No one had known what Nanterre would do if he came to the mews. We’d decided that if he came in past Litsi and Thomas and hid himself before he reached the white car, Litsi and Thomas would set up a racket and shine torches to summon Sammy and me to their aid, and we’d reckoned that if he came in past Sammy, I would see him, and everyone would wait for my cue, which they had.

We’d all acknowledged that Nanterre, if he came to the area, might decide to sit in his car out in the street, waiting for me to walk round from the square, and that if he did that, or if he didn’t come at all, we’d spent a long while preparing for a big anti-climax.

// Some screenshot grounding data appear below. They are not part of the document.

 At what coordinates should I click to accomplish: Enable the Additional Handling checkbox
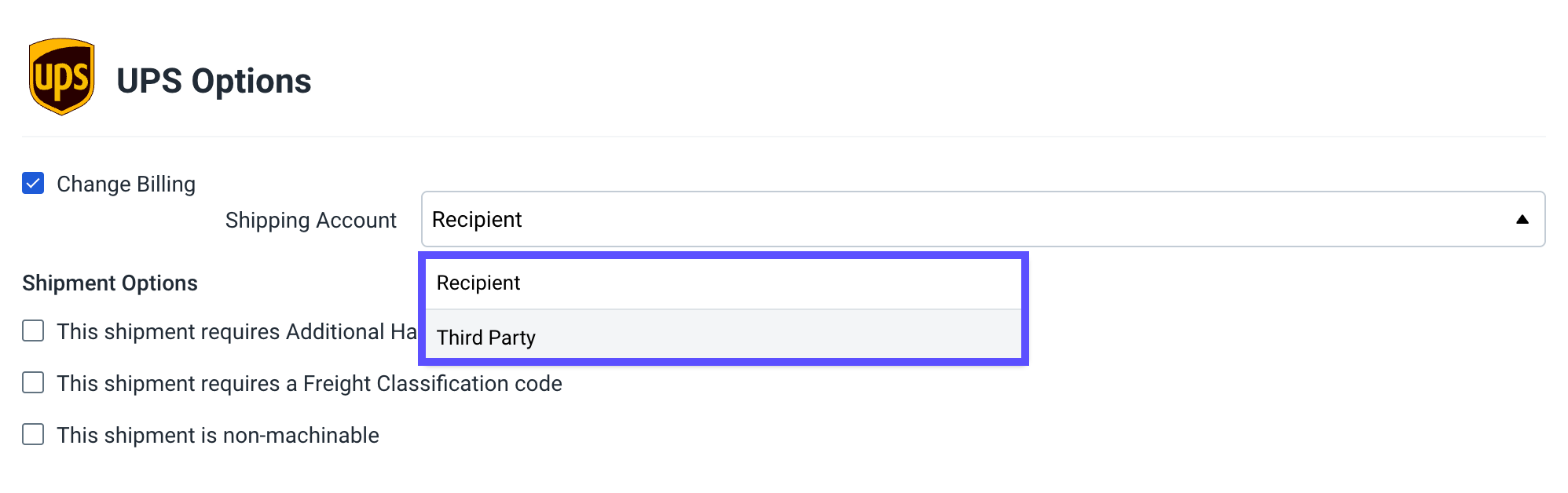33,330
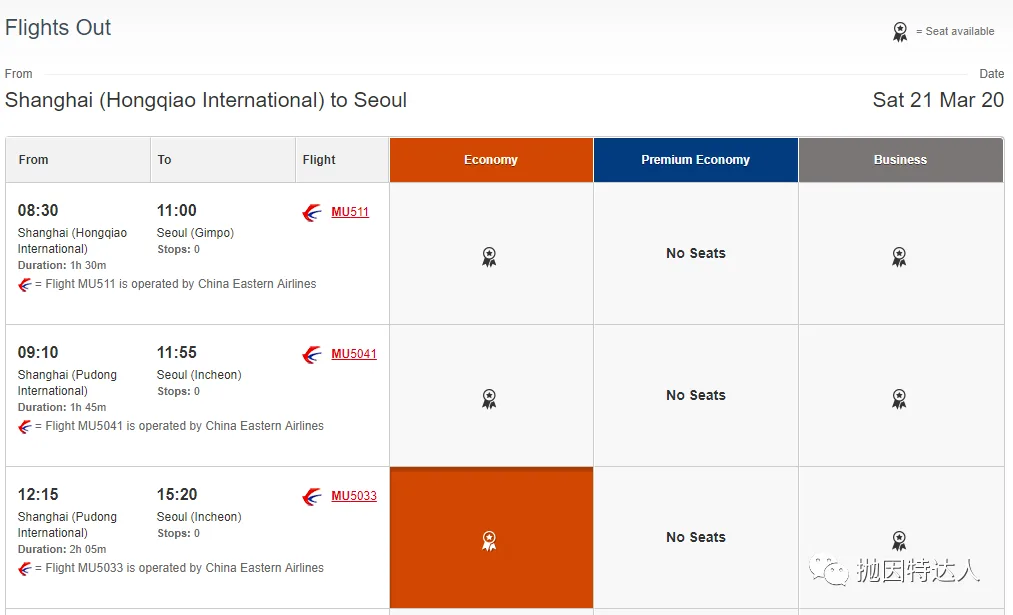Image resolution: width=1013 pixels, height=615 pixels.
Task: Open MU5041 flight details link
Action: 354,354
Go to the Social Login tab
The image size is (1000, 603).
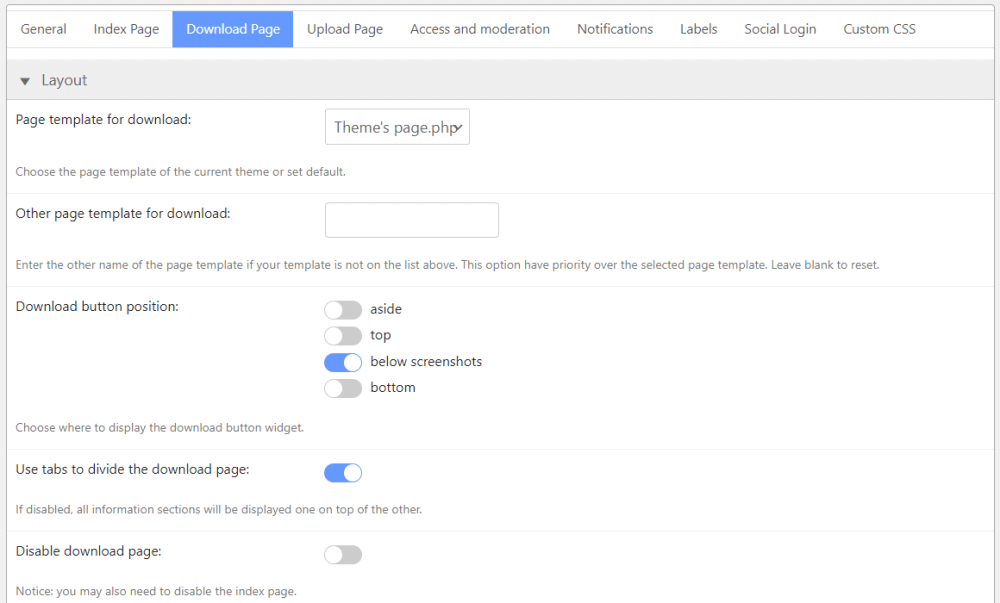780,29
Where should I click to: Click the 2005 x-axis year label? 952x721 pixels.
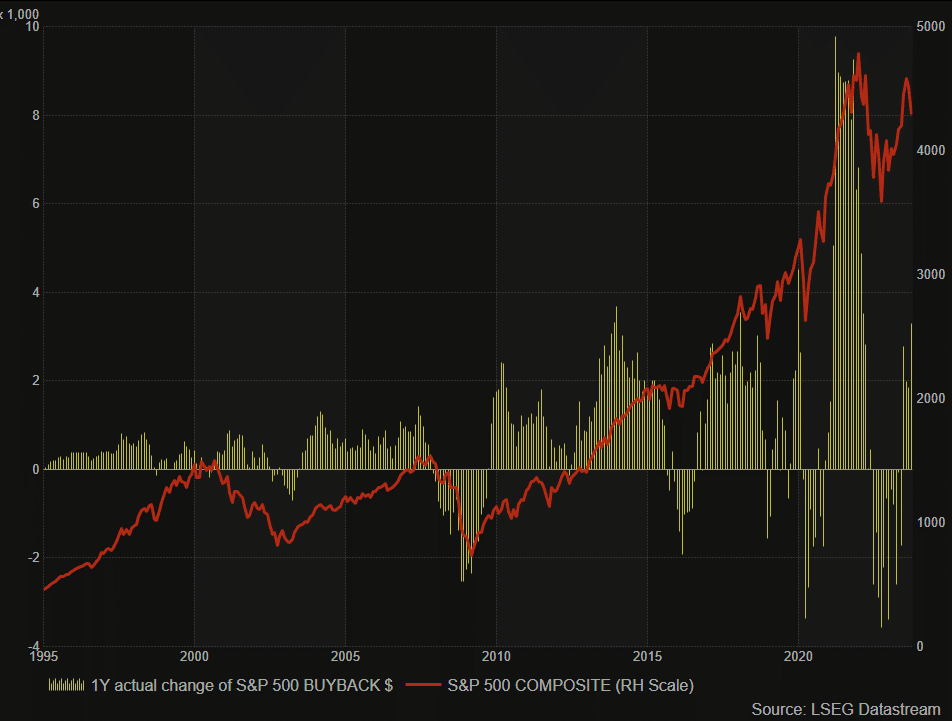pos(345,656)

There had been the danger that even if he came, we could lose him, that he’d slip through our grasp and escape: and there had been the worse danger that we would panic him into shooting, and that one or more of us could be hurt. Yet when that moment had come, when he’d freed his gun and pointed it my way, the peril, long faced, had gone by so fast that it seemed suddenly nothing, not worth the consideration.

We had meant, if we captured Nanterre, to take him into the garage where I’d waited for him to come, but I did a fast rethink on the way down the alley, and stopped by my car.

The others paused enquiringly.

‘Thomas,’ I said, ‘untie your wrist and attach Mr Nanterre to the rear-view mirror beside the front passenger door.’

Thomas, unquestioning, took a loop of cord off one of his fingers and pulled it, and all the knots round his wrist fell apart: Sammy’s talents seemed endless. Thomas tied much more secure knots round the sturdy mirror assembly, and Nanterre told us very loudly and continuously that we were making punishable mistakes.

‘Shut up,’ I said equally loudly, without much effect.

‘Let’s gag him,’ Thomas said cheerfully. He produced a used handkerchief from his trousers pocket, at the sight of which Nanterre blessedly stopped talking.

‘Gag him if someone comes into the mews,’ I said, and Thomas nodded.

‘Was there enough light,’ I asked Litsi, Sammy and Thomas, ‘for you to see Mr Nanterre lift up the bonnet of my car?’

They all said that they’d seen.’

Nanterre’s mouth fell soundlessly open, and for the first time seemed to realise he was in serious trouble.

‘Mr Nanterre,’ I said conversationally to the others, ‘is an amateur who has left his fingerprints all over my paintwork. It might be a good idea at this point to bring in the police.’

The others looked impassive because they knew I didn’t want to, but Nanterre suddenly tugged frantically at Sammy’s securely tied knots.

‘There’s an alternative,’ I said.

Nanterre, still struggling under Sammy’s interested gaze, said, ‘What alternative?’ furiously.

‘Tell us why you came here tonight, and what you put in my car.’

Tell you ...’

‘Yes. Tell us.’

He was a stupid man, essentially. He said violently, ‘Beatrice must have warned you. That cow. She got frightened and told you...’ He glared at me with concentration. ‘All that stood between me and my millions was de Brescou’s signature and you... you... everywhere, in my way.’

‘So you decided on a little bomb, and pouf, no obstructions?’

‘You made me,’ he shouted. ‘You drove me... If you were dead, he would sign.’

I let a moment go by, then I said, ‘We talked to the man who gave your message to Prince Litsi at Bradbury. He picked you out from a photograph. We have his signed statement.’

Nanterre said viciously, ‘I saw your advertisement. If Prince Litsi had died, no one would have known of the message.’